Greening a Food Desert

Debbie says:

One aspect of body image we don’t often talk about here is what foods people have access to, and how “healthy food” is distributed. So I was struck by this article, which I found in a local news feed for my city (Oakland, California).

Youth entrepreneurs smile for the camera before deliveries.

 

Pictured above are three young food activists/entrepreneurs in West Oakland. I suspect that one of them is Jamelah Isaac, the focus of the article, but they aren’t identified.

West Oakland is a neighborhood with a remarkable past and a very sad present. In its heyday, it was the center of superb labor organizing, in part by Ronald Dellums, Sr., who was a mainstay of the Pullman Porters Union, one of the great historically black unions. Dellums’ son, Ronald Jr., went on to be a U.S. Congressman for many years, and then mayor of Oakland. Since I’ve lived in the Bay Area (for nearly 40 years now), West Oakland has been rundown and neglected. Recently, it’s had one of those sketchy unpleasant “renaissances” where some sections are gentrified, where foreclosed and abandoned homes are replaced with spiffy rentals, where people are displaced. (Opinionated about this? Me? Naah.) However, many many poor and disenfranchised people still live in West Oakland, which is why I got excited about this article.

Jamelah Isaac and her friends are doing a very exciting thing–they are converting the local liquor stores, which we all associate with poor communities, into sources of fresh, organic food. And they are doing it by borrowing a successful model:

The HNSA Entrepreneurs follow the “Frito-Lay or Coca-Cola model,” Cedeno said. “All the store owner does is pay the bill. The youth put up the shelving. Take out any waste. Replenish the weekly order. The goal is to make it as easy as possible for the store owners.”

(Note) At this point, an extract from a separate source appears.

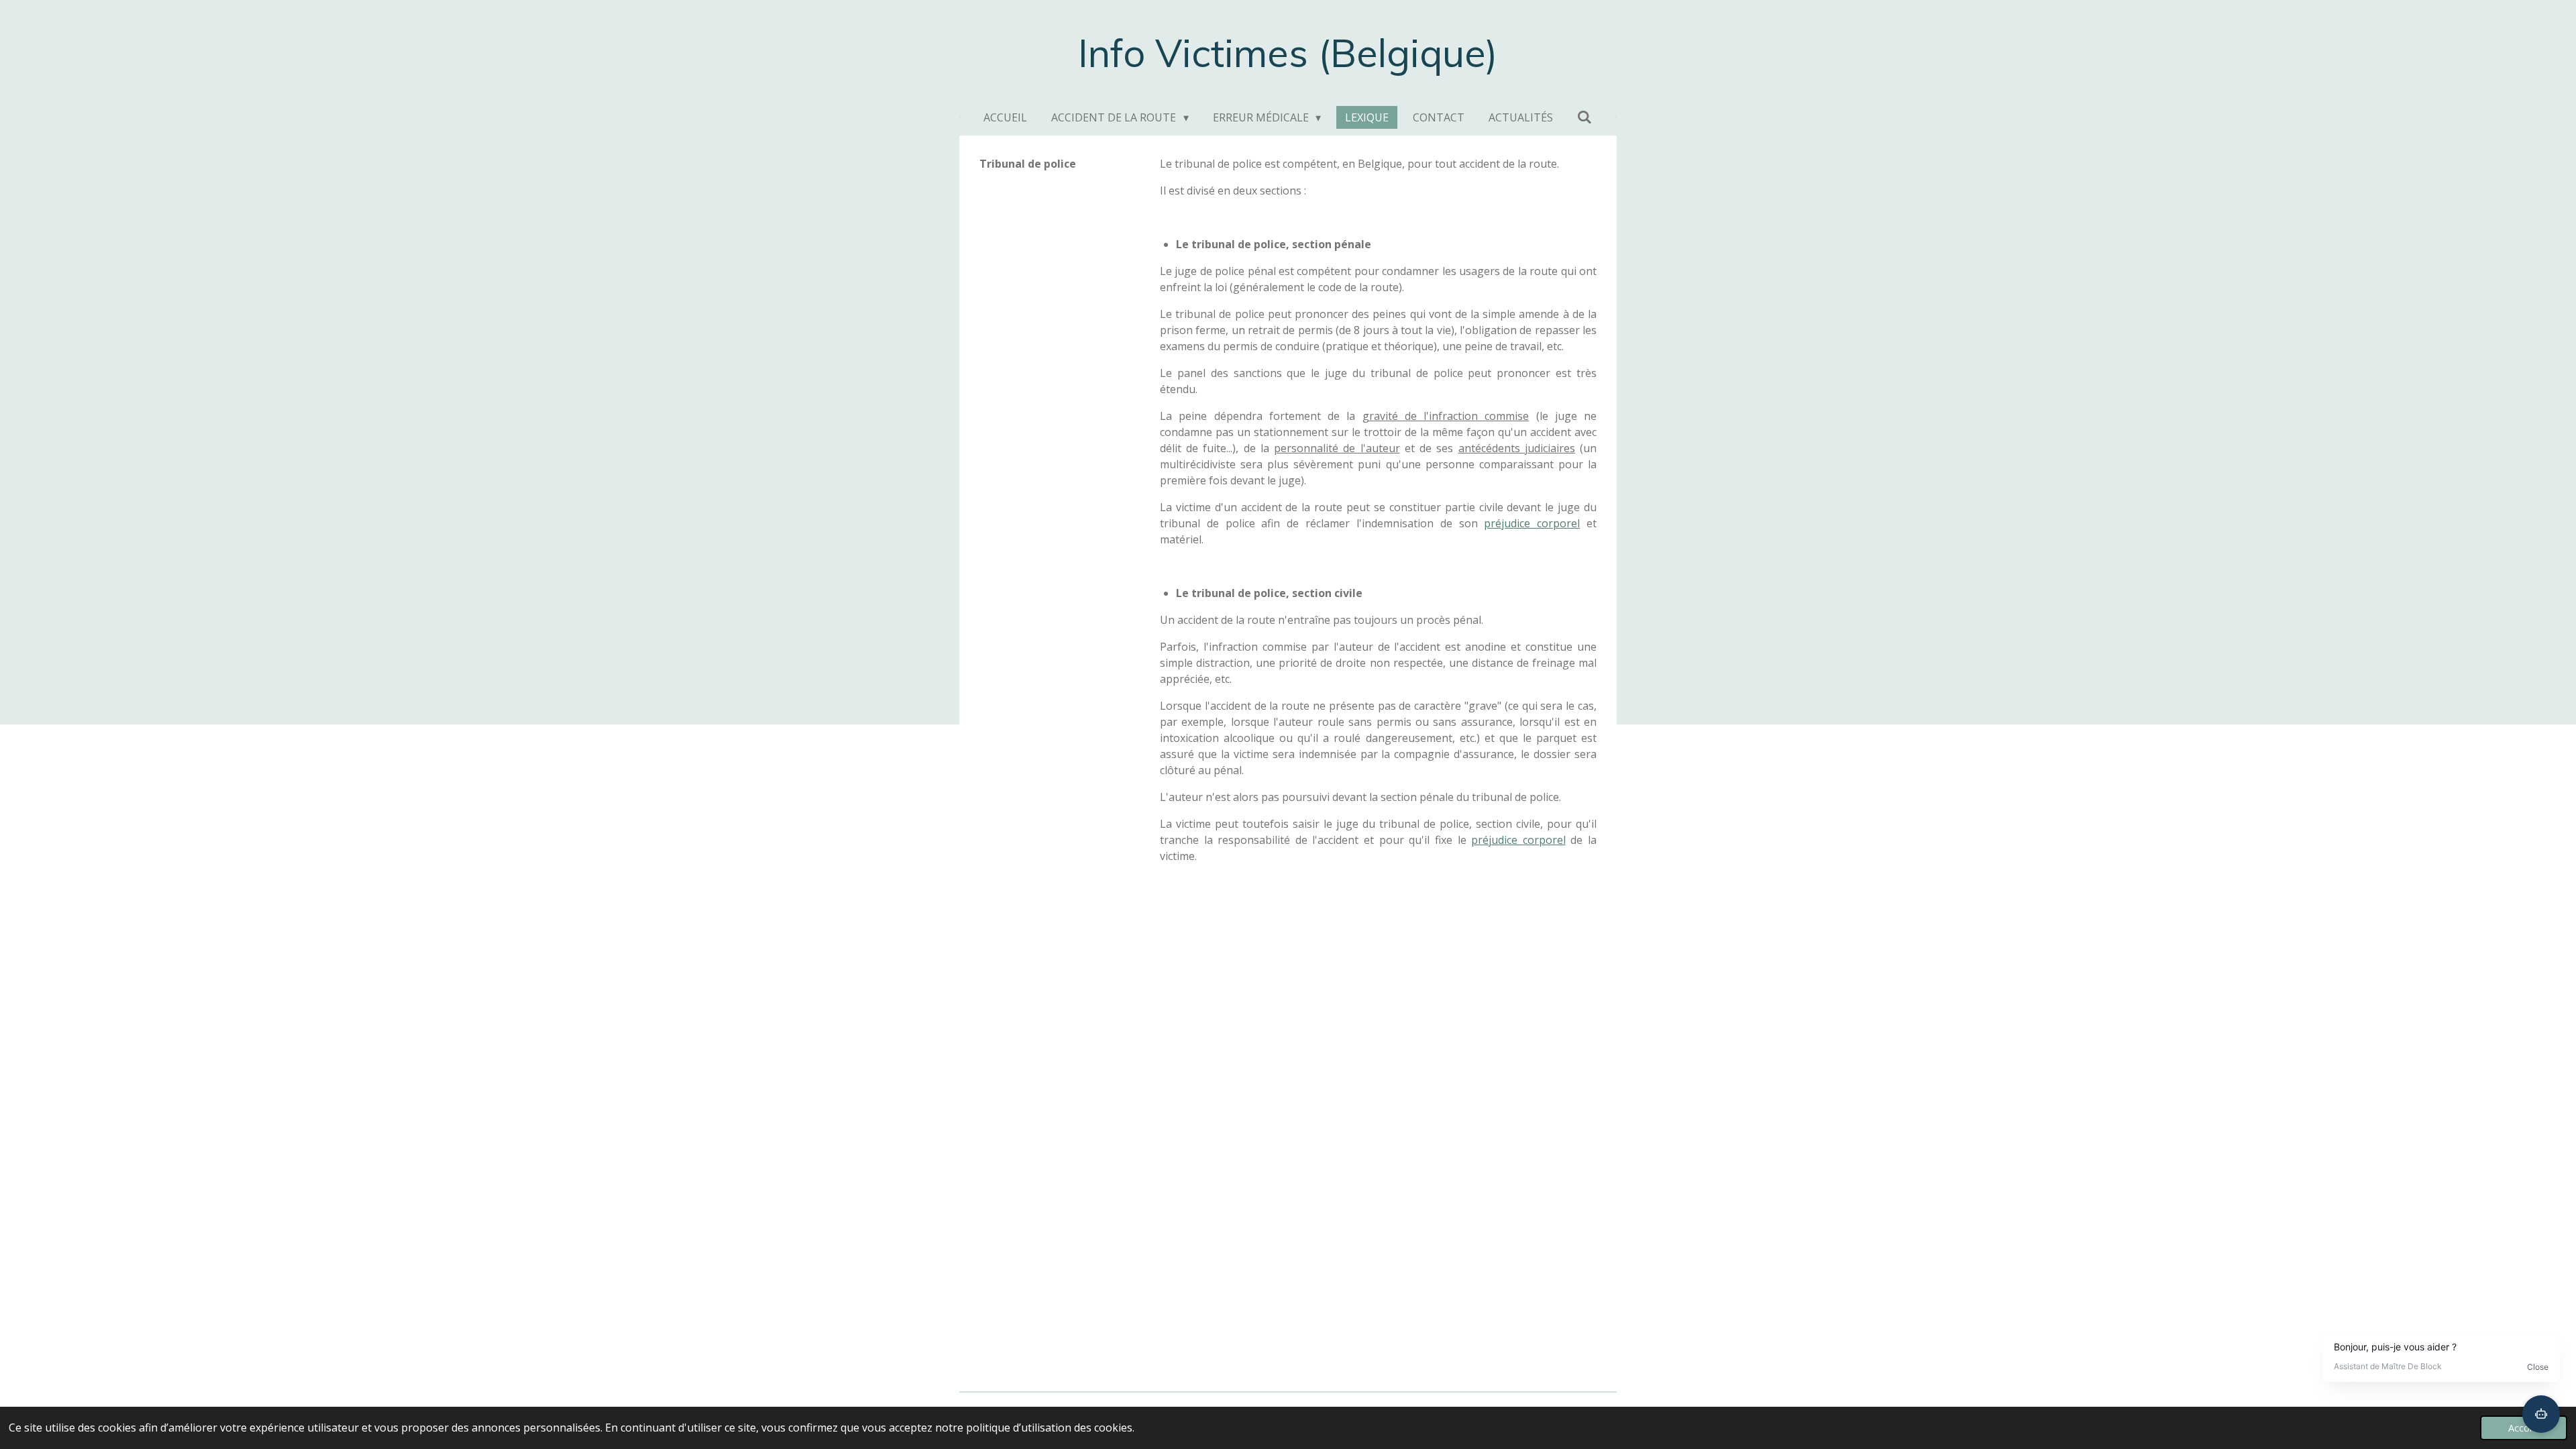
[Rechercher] (1584, 116)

If you’ve ever gone into a convenience store and noticed how much the easily movable shelves which hold all the chips and bagged snacks, or the cold compartments which shelve soft drinks, look like the ones in the last store you went to, that’s because the corporations supply them to stores, free of charge, to get their products front and center. Using this model for organic produce in “food desert” neighborhoods is both clever and transgressive.

I’m excited that Jamelah and her cohort are working in my city!